Temporary Markets and “Easy” Problems
The Suddenly Popular Idea of LLMOps
Sometimes, all of sudden, micro-markets emerge. They can be triggered by all sorts of things, for example an external change (COVID) or a new technical capability (LLMs). The current LLMOps/PromptOps space is an instructive example. Over the last year, the number of developers experimenting with AI model APIs has 1000X'd.
The cycle to date has been something like this:
- Models at scale have emergent behaviors that are magical and shocking.
- Consumers experienced DALLE2, ChatGPT, and a small number of LLM products gained real traction rapidly (Copilot, Jasper, Midjourney, Character).
- Startups have flocked to leverage these capabilities, VCs are funding them like it's 2021
- Many incumbent technology leadership teams are excitedly, anxiously resourcing AI projects.
These developers all start by tinkering: they try different prompts, chain together model API calls, connect to other non-AI services, and integrate with input data sources. OSS frameworks such as LangChain and LlamaIndex, and a significant cohort of YC companies have already emerged to solve some piece of this problem. A million developers are trying to do the same thing, experiment and ship a prototype. Entrepreneurial developers see an opportunity. The billion dollar question is whether all this interest leads to any durable market.
The history of software features many legendary companies that started with an elephant of a vision almost too big to take the first bite of (Figma, who collapsed several categories of software and put them into the collaborative web to solve end-to-end for product designers). But it is also populated by companies that iterated to platforms, starting with a timely wedge (Hubspot, which expanded from SMB content marketing to the only real contender to Salesforce).

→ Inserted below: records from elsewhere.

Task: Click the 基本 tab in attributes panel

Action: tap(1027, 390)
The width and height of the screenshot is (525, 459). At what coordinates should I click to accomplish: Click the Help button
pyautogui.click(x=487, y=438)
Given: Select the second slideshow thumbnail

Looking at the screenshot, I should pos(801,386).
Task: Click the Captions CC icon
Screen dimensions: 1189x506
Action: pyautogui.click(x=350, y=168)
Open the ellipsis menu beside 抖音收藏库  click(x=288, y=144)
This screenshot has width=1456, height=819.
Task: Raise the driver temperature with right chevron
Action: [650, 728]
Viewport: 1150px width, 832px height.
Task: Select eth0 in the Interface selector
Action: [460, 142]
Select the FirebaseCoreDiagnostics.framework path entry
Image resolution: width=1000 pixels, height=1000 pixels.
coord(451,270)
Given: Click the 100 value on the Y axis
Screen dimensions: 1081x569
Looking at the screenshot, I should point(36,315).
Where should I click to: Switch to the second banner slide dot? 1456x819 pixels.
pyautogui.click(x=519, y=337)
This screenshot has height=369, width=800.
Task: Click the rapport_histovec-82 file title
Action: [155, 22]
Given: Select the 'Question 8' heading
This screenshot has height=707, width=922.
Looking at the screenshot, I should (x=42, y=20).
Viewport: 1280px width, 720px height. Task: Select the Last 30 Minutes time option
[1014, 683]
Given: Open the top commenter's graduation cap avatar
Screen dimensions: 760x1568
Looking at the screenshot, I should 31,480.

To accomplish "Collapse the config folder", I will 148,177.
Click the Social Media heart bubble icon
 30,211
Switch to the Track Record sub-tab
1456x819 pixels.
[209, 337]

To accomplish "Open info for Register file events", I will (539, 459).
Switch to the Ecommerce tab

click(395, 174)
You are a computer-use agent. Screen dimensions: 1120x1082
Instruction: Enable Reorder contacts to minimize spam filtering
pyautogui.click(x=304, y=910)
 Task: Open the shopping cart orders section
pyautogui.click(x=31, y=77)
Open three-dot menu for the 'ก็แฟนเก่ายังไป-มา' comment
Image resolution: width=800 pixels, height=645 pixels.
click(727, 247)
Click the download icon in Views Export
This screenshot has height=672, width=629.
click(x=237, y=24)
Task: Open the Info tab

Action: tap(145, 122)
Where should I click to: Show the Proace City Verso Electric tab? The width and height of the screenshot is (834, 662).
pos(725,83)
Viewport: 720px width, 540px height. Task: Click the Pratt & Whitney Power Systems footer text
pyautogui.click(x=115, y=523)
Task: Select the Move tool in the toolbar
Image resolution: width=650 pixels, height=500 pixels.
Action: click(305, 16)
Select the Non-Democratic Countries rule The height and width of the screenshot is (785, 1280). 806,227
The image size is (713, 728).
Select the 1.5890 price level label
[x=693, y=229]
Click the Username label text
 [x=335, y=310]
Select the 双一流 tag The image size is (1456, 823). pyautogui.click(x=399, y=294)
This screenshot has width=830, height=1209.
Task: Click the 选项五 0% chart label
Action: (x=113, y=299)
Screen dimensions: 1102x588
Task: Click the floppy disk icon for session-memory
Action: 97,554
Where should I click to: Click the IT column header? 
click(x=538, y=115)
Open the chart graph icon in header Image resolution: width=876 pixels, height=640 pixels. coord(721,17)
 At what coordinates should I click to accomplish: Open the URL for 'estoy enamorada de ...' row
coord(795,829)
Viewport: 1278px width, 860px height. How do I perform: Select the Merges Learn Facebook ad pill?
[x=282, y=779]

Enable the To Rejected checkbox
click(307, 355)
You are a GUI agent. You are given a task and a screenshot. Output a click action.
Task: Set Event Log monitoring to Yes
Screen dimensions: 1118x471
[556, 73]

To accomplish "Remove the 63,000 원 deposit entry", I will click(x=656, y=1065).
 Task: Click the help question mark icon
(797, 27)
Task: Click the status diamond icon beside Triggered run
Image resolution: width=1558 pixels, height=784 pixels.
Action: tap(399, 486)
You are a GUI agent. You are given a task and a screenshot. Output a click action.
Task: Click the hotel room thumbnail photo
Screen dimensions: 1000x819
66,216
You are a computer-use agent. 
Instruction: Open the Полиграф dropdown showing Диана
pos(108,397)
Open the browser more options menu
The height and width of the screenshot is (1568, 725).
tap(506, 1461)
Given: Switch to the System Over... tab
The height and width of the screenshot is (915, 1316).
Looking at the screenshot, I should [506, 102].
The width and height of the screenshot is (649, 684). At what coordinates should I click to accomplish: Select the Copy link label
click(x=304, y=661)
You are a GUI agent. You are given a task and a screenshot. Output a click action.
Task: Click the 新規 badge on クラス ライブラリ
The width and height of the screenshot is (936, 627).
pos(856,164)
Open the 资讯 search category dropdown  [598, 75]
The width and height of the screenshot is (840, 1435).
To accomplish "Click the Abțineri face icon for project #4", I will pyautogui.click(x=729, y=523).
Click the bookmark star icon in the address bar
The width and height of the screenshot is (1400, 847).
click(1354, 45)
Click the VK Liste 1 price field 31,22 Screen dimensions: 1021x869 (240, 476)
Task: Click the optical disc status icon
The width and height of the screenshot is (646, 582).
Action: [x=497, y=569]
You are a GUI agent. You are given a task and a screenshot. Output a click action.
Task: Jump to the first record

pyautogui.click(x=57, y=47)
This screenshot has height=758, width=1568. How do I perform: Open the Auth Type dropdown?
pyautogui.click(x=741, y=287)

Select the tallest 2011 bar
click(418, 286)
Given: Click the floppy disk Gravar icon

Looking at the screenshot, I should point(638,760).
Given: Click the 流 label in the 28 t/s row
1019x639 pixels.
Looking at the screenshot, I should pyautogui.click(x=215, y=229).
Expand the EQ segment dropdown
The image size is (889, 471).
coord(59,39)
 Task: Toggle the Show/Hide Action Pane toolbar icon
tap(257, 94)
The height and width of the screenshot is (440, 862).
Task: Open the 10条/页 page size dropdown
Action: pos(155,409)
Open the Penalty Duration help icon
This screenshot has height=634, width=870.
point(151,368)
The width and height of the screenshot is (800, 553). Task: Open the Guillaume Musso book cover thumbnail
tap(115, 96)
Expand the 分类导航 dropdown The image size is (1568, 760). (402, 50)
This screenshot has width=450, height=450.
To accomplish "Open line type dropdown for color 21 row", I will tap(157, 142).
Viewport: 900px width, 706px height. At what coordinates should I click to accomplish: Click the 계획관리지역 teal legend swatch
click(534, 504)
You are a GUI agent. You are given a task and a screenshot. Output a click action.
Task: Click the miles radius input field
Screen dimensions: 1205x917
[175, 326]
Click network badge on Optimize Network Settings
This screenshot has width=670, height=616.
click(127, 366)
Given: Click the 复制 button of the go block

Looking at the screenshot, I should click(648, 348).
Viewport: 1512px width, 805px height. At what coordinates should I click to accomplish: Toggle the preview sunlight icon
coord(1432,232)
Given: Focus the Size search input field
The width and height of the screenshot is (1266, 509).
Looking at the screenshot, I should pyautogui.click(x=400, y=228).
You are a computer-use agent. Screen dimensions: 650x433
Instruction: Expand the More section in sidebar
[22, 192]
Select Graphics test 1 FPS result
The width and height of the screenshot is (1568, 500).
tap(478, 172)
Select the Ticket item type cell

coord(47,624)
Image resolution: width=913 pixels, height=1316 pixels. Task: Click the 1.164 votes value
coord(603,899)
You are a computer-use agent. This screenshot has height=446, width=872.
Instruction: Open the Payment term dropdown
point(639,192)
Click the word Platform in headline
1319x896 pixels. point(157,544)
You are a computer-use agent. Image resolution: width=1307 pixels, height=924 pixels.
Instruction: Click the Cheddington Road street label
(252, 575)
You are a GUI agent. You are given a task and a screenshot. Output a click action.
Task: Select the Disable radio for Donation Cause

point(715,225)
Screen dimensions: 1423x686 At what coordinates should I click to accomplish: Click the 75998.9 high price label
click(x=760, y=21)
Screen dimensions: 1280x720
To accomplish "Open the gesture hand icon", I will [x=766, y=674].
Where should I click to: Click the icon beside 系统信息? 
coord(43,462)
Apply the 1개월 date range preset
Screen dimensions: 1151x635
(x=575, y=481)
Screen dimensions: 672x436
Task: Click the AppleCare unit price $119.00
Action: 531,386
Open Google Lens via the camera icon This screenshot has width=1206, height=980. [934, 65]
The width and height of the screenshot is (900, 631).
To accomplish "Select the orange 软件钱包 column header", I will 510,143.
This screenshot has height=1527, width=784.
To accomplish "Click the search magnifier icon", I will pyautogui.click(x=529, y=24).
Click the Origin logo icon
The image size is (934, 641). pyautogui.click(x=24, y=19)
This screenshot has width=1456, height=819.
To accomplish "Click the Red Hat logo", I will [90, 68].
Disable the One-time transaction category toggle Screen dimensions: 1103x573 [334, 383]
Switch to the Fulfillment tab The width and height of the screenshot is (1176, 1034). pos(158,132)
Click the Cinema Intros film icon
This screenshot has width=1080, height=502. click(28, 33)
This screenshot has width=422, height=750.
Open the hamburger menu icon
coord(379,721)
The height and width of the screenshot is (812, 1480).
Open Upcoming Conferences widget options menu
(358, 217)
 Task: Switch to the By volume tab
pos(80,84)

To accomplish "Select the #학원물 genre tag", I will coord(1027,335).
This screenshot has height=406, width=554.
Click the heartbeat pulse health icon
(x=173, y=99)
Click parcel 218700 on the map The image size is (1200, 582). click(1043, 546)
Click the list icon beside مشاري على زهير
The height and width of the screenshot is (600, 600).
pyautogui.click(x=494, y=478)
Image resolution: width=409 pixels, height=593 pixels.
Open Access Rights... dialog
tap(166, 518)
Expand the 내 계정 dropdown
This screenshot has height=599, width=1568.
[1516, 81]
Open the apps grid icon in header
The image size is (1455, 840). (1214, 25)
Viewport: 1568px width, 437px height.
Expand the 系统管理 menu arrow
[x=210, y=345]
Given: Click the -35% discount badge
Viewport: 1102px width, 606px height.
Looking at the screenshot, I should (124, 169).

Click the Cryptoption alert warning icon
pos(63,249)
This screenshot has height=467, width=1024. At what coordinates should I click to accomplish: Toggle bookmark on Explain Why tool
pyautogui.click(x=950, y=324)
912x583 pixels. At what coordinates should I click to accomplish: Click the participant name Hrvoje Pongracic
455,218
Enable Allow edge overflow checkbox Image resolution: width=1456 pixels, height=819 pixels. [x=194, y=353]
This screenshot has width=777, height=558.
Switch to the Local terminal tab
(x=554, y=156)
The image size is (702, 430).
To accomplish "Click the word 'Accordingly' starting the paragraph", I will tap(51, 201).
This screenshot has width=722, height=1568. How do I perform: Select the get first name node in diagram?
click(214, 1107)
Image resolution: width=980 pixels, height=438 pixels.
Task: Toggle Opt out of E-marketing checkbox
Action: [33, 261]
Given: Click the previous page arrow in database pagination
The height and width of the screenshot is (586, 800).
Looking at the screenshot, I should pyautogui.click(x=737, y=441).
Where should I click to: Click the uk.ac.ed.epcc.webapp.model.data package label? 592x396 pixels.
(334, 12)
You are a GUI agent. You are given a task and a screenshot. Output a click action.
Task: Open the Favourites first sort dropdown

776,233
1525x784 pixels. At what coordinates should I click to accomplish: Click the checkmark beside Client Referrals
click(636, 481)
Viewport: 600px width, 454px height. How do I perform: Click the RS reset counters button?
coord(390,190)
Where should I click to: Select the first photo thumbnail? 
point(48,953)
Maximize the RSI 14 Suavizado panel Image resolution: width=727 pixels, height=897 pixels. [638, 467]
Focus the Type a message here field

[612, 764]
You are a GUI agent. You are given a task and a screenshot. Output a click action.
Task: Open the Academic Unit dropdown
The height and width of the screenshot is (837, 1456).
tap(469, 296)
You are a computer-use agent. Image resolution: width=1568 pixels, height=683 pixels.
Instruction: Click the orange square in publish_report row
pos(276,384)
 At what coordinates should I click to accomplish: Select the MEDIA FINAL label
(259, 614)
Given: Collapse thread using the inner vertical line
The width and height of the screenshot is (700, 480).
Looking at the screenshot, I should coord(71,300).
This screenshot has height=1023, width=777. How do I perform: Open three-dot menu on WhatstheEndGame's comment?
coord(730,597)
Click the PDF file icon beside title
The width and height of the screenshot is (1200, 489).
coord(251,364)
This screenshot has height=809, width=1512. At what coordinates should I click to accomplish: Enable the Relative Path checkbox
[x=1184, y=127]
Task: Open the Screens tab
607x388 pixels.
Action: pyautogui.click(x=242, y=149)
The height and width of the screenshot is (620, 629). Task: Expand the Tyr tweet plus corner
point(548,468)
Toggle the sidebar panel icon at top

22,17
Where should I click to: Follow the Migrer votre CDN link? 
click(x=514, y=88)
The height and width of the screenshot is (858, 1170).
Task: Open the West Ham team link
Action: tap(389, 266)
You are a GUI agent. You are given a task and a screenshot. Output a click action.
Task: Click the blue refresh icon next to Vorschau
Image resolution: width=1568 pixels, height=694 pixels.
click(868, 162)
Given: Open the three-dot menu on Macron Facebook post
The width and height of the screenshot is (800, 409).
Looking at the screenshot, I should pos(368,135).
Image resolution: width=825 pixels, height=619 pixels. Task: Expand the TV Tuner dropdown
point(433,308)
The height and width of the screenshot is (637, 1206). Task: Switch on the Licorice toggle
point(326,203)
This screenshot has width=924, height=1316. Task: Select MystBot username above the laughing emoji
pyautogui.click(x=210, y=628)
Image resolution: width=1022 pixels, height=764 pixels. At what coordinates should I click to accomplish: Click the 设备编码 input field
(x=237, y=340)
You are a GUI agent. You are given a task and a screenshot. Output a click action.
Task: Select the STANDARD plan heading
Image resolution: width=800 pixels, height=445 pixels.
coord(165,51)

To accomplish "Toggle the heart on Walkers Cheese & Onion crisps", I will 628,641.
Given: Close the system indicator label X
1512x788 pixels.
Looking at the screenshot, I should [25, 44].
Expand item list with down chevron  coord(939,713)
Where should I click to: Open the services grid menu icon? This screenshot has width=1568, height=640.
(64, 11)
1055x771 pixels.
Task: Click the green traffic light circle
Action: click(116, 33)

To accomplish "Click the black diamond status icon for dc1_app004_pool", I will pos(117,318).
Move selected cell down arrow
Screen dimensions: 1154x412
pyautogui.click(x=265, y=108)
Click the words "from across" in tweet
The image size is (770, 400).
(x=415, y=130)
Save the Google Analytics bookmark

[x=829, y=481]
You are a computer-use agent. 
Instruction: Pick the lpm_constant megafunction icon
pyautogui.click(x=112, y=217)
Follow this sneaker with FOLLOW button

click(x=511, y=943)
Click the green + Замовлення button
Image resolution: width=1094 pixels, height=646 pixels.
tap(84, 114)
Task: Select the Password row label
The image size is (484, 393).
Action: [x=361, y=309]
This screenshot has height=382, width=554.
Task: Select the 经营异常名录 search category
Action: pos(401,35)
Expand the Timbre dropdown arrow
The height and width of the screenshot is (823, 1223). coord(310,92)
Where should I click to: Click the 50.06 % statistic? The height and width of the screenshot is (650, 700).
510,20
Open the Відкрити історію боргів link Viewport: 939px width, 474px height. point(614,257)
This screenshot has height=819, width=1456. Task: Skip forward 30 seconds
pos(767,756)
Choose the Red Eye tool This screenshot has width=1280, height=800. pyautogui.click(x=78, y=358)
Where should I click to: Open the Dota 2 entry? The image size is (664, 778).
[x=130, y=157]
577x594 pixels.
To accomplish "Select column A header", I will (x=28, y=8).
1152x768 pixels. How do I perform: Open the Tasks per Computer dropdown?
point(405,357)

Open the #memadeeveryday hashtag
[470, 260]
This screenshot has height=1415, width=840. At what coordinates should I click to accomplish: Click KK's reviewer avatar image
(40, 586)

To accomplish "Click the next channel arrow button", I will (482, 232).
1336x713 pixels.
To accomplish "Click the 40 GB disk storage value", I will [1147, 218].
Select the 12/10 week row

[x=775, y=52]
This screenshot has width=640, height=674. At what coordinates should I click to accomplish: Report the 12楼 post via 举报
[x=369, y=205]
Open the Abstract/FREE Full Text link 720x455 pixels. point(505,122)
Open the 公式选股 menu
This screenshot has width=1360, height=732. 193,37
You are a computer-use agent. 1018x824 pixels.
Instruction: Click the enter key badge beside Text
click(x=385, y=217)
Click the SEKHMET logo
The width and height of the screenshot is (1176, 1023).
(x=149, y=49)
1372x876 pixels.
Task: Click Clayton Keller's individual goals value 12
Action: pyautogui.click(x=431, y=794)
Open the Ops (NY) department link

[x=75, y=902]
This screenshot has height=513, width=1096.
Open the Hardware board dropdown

We believe great companies can emerge from the morass of spaces like "LLMOps." But those that do will be teams that see the wedge for what it is, rather than misreading immediate momentum and interest for durable value. The distance between Github stars and Twitter likes and at-scale deployments and six figure enterprise contracts is very far. Solving an easy but acute problem in a temporary market, faster than others do, can be a smart entry point to get momentum. All things are possible for a startup with momentum, money, and the right management team.
When everyone sees the same needs, the bar for understanding those needs and executing on them goes up. The question is not, "Do developers want LLMOps?" but instead, "Which segment of those users do I focus on? What do they really need, and in what order? What will make the product easy to adopt, and what objections will I face? What architecture will support those users, and what compounding advantages can I build?"
AI is a landscape of shifting sands. What developers want today is not what they'll want in six months, and what they need to build demos is not what they need in production, is not what they'll need for integration into existing products. But demos could be the path to distribution. Marching in lockstep with customers along the path to market maturity requires being even more "niche" in an already small market because there are segments even now. The closer you are aligned with where some set of customers are today, the more customer trust you can build, the more likely you are to find demand others don't understand, the better chance you have of building a very important company.
At the beginning of a market, no one really knows what user needs are. Founders who have solved a problem themselves, ahead of the crowd (or a previous iteration of it) have some advantage. But because the market is evolving, founders who are learning from customers, who launch and then have the resolution of conversation necessary to really develop a product, have even more advantage. I’ve often been surprised how common it is for startups to have an insufficient depth of understanding of customer problems, or to misread the signals from customers. Especially when working with friends and early adopters, people are inclined to be nice. If a smart and charismatic team describes a high-level problem they face reasonably accurately, they’ll nod assent, nicely. “Would you like to lose weight?” is a very different question than, “will you lose weight by eating ⅓ fewer calories, not drinking socially, and prioritizing workouts four days a week?” Customers want to solve problems. They may not picture the roadblocks to adoption and tradeoffs. They may not be willing to be directly skeptical. Here is where increasing resolution of conversations, forced prioritization and asking for the sale all provide better signal.
Sometimes, emboldened by the strength of immediate need, and feeling the pressure to raise money and execute quickly in a noisy market, founders will be quickly drawn to “defensible technical depth” as their narrative to investors. The risk is that they're not yet sure it's true, but they say it enough to convince themselves of a world model that's wrong. Counterintuitively, recognizing that no part of solving the immediate problem is hard forces a more useful ongoing search and paranoia. Defensibility is overstated for most early-stage startups. It is wrongfully sought by investors, too.
The problem with the "sell picks and shovels during a gold rush" analogy is that picks and shovels are fungible, and software products are not. Eventually, defaults emerge. The risk of solving easy problems is that they're easy for other people to solve too. They can be solved by incumbents with a distribution advantage, or by other startups.
Leadership even in "temporary markets" is a valuable position, and "easy problems" can still be good entry points for startups to leverage. Almost any growing problem ends up deeper than it first appears.